=== Exercise goal ===
Reproduce every item below word for word, with no changes.

___ Provided data ___

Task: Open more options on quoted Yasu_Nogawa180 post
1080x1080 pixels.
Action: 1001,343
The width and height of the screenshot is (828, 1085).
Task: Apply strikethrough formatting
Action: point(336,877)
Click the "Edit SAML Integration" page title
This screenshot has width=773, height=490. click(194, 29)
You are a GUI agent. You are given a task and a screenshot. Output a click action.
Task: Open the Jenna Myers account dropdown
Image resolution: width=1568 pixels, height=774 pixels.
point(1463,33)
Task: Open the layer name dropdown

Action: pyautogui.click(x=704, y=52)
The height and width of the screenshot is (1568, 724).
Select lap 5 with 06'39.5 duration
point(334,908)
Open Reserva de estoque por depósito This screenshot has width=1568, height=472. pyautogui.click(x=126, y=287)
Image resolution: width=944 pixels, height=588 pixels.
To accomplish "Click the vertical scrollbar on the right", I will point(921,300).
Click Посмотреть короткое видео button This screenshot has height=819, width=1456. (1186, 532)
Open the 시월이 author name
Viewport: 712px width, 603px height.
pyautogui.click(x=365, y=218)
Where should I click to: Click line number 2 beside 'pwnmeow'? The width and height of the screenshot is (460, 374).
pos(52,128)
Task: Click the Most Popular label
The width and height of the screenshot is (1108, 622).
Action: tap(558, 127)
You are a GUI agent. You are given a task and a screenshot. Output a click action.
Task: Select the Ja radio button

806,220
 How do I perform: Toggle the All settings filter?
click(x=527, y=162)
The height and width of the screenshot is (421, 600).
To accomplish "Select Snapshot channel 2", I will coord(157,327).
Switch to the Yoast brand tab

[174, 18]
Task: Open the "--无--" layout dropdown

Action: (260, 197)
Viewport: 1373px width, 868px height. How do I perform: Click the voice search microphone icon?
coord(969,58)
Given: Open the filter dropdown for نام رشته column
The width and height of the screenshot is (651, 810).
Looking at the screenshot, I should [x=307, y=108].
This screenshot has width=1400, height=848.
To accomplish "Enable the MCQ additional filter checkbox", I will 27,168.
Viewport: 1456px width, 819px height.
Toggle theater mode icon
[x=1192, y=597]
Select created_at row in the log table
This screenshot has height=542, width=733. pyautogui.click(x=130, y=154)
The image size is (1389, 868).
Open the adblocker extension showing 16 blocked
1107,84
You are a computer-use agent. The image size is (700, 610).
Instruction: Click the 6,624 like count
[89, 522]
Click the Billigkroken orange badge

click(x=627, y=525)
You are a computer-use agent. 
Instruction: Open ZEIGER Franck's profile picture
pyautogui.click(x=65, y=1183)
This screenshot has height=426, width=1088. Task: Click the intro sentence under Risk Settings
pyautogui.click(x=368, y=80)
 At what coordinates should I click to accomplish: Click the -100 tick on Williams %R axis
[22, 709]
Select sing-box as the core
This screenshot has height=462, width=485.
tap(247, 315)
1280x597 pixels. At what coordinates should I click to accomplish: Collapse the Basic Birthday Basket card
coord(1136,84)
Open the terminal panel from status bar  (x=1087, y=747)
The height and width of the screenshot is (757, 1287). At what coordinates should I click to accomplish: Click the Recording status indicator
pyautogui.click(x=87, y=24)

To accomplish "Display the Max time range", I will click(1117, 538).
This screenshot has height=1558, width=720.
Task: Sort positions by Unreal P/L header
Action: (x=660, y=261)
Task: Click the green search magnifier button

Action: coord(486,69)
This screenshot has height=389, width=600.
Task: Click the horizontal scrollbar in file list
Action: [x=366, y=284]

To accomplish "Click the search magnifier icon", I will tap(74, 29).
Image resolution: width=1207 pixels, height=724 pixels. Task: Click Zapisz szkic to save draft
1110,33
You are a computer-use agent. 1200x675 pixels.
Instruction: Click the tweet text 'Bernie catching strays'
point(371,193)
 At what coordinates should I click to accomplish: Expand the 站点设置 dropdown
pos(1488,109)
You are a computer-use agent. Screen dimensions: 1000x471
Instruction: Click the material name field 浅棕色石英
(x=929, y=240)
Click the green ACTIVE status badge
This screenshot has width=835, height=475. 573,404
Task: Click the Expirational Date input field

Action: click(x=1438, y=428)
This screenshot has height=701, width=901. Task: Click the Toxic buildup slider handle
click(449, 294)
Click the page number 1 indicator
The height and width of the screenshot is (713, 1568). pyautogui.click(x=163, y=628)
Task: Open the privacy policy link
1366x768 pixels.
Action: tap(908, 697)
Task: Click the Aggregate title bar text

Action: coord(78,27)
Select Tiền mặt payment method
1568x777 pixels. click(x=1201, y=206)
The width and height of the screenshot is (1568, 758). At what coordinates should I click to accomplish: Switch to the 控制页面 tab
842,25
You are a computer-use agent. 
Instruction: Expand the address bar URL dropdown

___

=== Task answer ===
Task: Open more options on quoted Yasu_Nogawa180 post
1080x1080 pixels.
Action: 1001,343
The width and height of the screenshot is (828, 1085).
Task: Apply strikethrough formatting
Action: point(336,877)
Click the "Edit SAML Integration" page title
This screenshot has width=773, height=490. click(194, 29)
You are a GUI agent. You are given a task and a screenshot. Output a click action.
Task: Open the Jenna Myers account dropdown
Image resolution: width=1568 pixels, height=774 pixels.
point(1463,33)
Task: Open the layer name dropdown

Action: pyautogui.click(x=704, y=52)
The height and width of the screenshot is (1568, 724).
Select lap 5 with 06'39.5 duration
point(334,908)
Open Reserva de estoque por depósito This screenshot has width=1568, height=472. pyautogui.click(x=126, y=287)
Image resolution: width=944 pixels, height=588 pixels.
To accomplish "Click the vertical scrollbar on the right", I will point(921,300).
Click Посмотреть короткое видео button This screenshot has height=819, width=1456. (1186, 532)
Open the 시월이 author name
Viewport: 712px width, 603px height.
pyautogui.click(x=365, y=218)
Where should I click to: Click line number 2 beside 'pwnmeow'? The width and height of the screenshot is (460, 374).
pos(52,128)
Task: Click the Most Popular label
The width and height of the screenshot is (1108, 622).
Action: tap(558, 127)
You are a GUI agent. You are given a task and a screenshot. Output a click action.
Task: Select the Ja radio button

806,220
 How do I perform: Toggle the All settings filter?
click(x=527, y=162)
The height and width of the screenshot is (421, 600).
To accomplish "Select Snapshot channel 2", I will coord(157,327).
Switch to the Yoast brand tab

[174, 18]
Task: Open the "--无--" layout dropdown

Action: (260, 197)
Viewport: 1373px width, 868px height. How do I perform: Click the voice search microphone icon?
coord(969,58)
Given: Open the filter dropdown for نام رشته column
The width and height of the screenshot is (651, 810).
Looking at the screenshot, I should [x=307, y=108].
This screenshot has width=1400, height=848.
To accomplish "Enable the MCQ additional filter checkbox", I will 27,168.
Viewport: 1456px width, 819px height.
Toggle theater mode icon
[x=1192, y=597]
Select created_at row in the log table
This screenshot has height=542, width=733. pyautogui.click(x=130, y=154)
The image size is (1389, 868).
Open the adblocker extension showing 16 blocked
1107,84
You are a computer-use agent. The image size is (700, 610).
Instruction: Click the 6,624 like count
[89, 522]
Click the Billigkroken orange badge

click(x=627, y=525)
You are a computer-use agent. 
Instruction: Open ZEIGER Franck's profile picture
pyautogui.click(x=65, y=1183)
This screenshot has height=426, width=1088. Task: Click the intro sentence under Risk Settings
pyautogui.click(x=368, y=80)
 At what coordinates should I click to accomplish: Click the -100 tick on Williams %R axis
[22, 709]
Select sing-box as the core
This screenshot has height=462, width=485.
tap(247, 315)
1280x597 pixels. At what coordinates should I click to accomplish: Collapse the Basic Birthday Basket card
coord(1136,84)
Open the terminal panel from status bar  (x=1087, y=747)
The height and width of the screenshot is (757, 1287). At what coordinates should I click to accomplish: Click the Recording status indicator
pyautogui.click(x=87, y=24)

To accomplish "Display the Max time range", I will click(1117, 538).
This screenshot has height=1558, width=720.
Task: Sort positions by Unreal P/L header
Action: (x=660, y=261)
Task: Click the green search magnifier button

Action: coord(486,69)
This screenshot has height=389, width=600.
Task: Click the horizontal scrollbar in file list
Action: [x=366, y=284]

To accomplish "Click the search magnifier icon", I will tap(74, 29).
Image resolution: width=1207 pixels, height=724 pixels. Task: Click Zapisz szkic to save draft
1110,33
You are a computer-use agent. 1200x675 pixels.
Instruction: Click the tweet text 'Bernie catching strays'
point(371,193)
 At what coordinates should I click to accomplish: Expand the 站点设置 dropdown
pos(1488,109)
You are a computer-use agent. Screen dimensions: 1000x471
Instruction: Click the material name field 浅棕色石英
(x=929, y=240)
Click the green ACTIVE status badge
This screenshot has width=835, height=475. 573,404
Task: Click the Expirational Date input field

Action: click(x=1438, y=428)
This screenshot has height=701, width=901. Task: Click the Toxic buildup slider handle
click(449, 294)
Click the page number 1 indicator
The height and width of the screenshot is (713, 1568). pyautogui.click(x=163, y=628)
Task: Open the privacy policy link
1366x768 pixels.
Action: tap(908, 697)
Task: Click the Aggregate title bar text

Action: coord(78,27)
Select Tiền mặt payment method
1568x777 pixels. click(x=1201, y=206)
The width and height of the screenshot is (1568, 758). At what coordinates should I click to accomplish: Switch to the 控制页面 tab
842,25
You are a computer-use agent. 
Instruction: Expand the address bar URL dropdown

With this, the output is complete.